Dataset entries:
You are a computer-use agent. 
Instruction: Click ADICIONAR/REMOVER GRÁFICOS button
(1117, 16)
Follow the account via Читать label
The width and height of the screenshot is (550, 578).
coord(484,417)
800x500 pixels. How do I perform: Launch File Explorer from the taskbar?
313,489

*Work task*
Return all data verbatim.

*Answer space*
You are a computer-use agent. 
Instruction: Click ADICIONAR/REMOVER GRÁFICOS button
(1117, 16)
Follow the account via Читать label
The width and height of the screenshot is (550, 578).
coord(484,417)
800x500 pixels. How do I perform: Launch File Explorer from the taskbar?
313,489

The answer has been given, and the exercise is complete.